Lopez’s live band includes Green and Merrill with Bruce Halper (drums), and occasionally Robbins.

 Visit LeilaLopezSongs.com for a sampling of her sound. The free, all-ages CD release show takes places at Solar Culture, 31 E. Toole Ave., March 27, 7 p.m.

Stefan George “Cloth”

February 10, 2010 |
Photo: courtesy MJStringer Photography

Photo: courtesy MJStringer Photography

“It’s pretty dark, but that’s the way it is sometimes,” Stefan scribed in a note that came with the CD.

Sure enough, it opens with the folky, stark-realities-are-depressing Bad Year for Clowns.

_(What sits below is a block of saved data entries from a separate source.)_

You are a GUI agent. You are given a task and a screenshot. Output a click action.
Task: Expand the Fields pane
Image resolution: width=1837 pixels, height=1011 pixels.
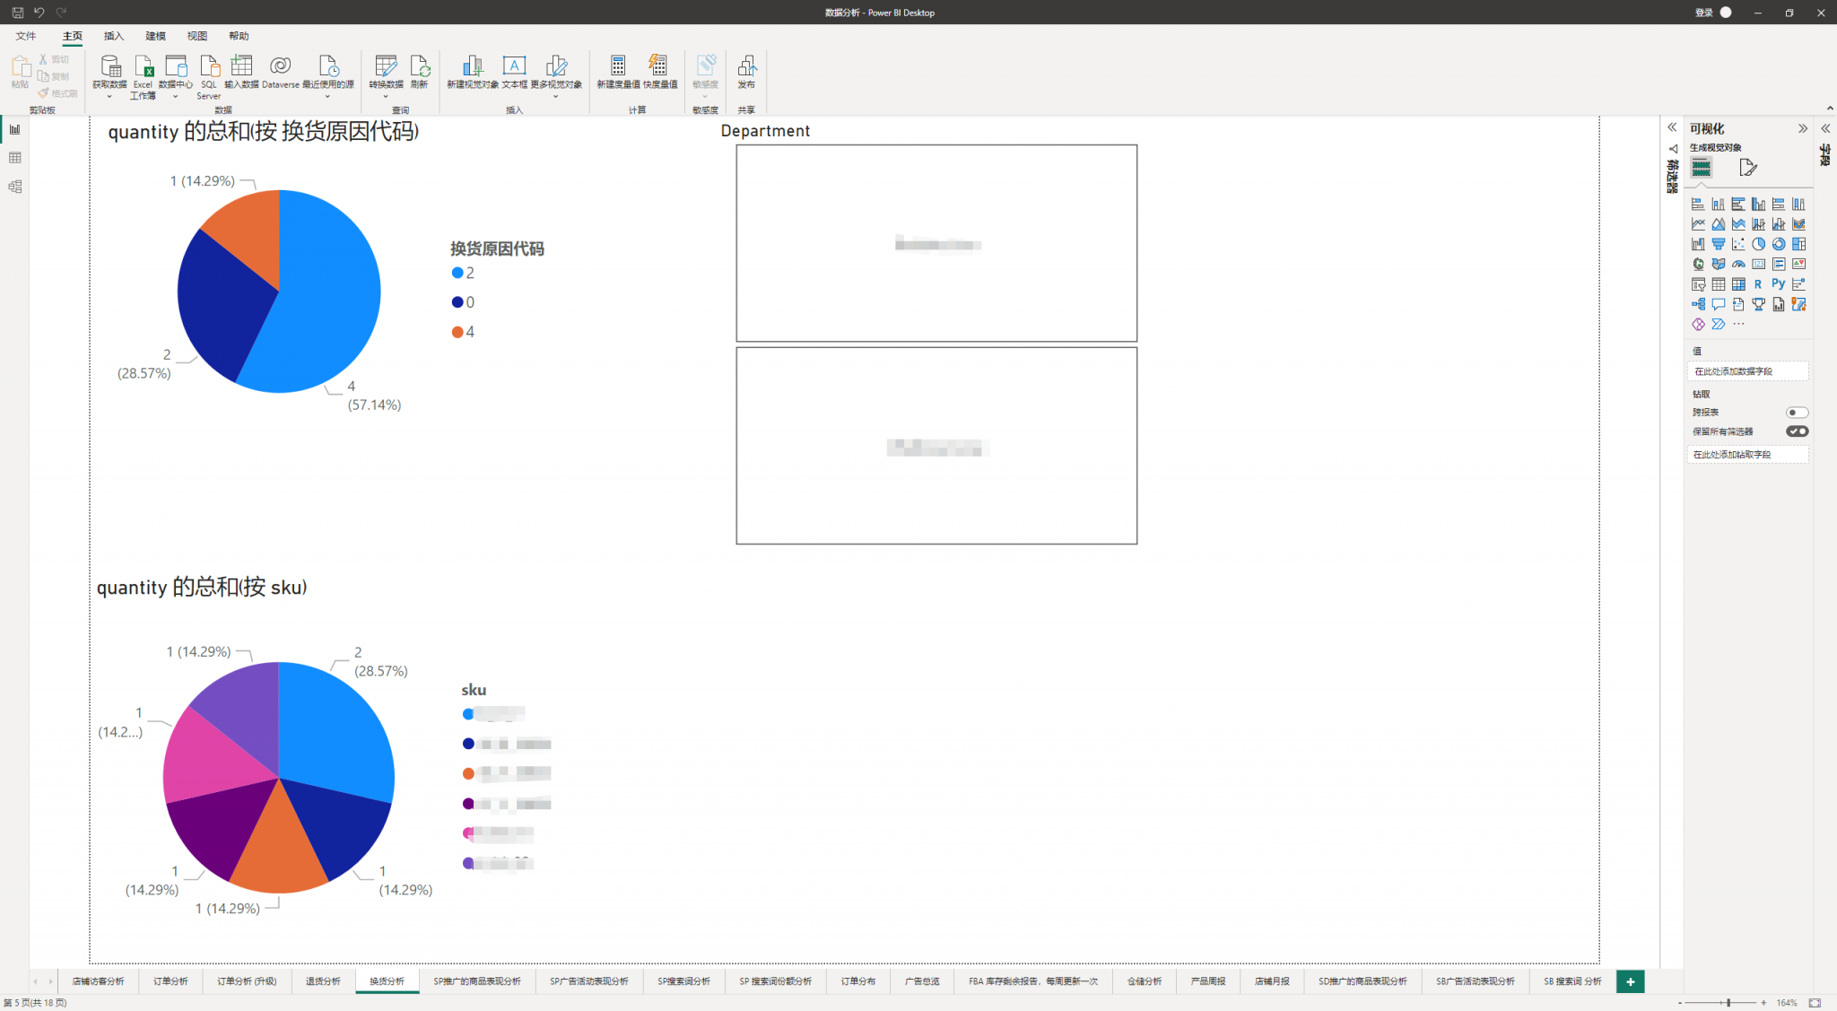tap(1825, 128)
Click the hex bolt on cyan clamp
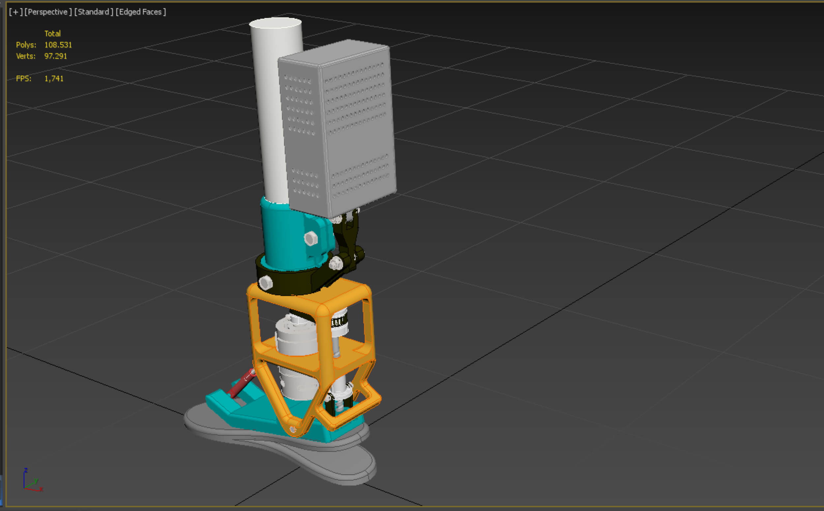824x511 pixels. coord(310,239)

Though there are lyrical themes of a tough life throughout the 16 tracks, the bulk of the tunes are upbeat and catchy. And since its Stefan George, of course there is magnificent blues guitar playing on each track – six of them are just him singing and rocking his axe.

On the other nine tracks, local rock stars contribute their talents (hi – Lavinia White, Rosano Brothers, Jimmy Carr, Craig Schumacher, Bobby Kimmel, Tom Rhodes, Kevin Schramm, Brendan Dance, William Dan Carlos).

I deeply love more than half the tracks on this album and I also deeply love it when Stefan’s voice gets all Tom Waits gravelly-like.

I’m partial to the more upbeat stuff, so with that in mind, the highlights include: Pissin’ at the Moon – a nice ditty with playful horns by the Crawdaddy-O kids; Lucky 13 – songs about bad-ass sinners are always cool, includes tasty harp by Schumacher. Grooved and Rutted – drunk, bluesy, more sinner fun! Crazy One-Eyed Moon, God Damn the Things A Man Can’t Change (yowza!), God Protect Our Hope and Bier Ohne Liebe.

This one goes in heavy rotation! Pick it up for yourself at the CD release party on Saturday, February 20 at Plush. It is also available at 17th Street Market, Folk Shop and CDBaby.com.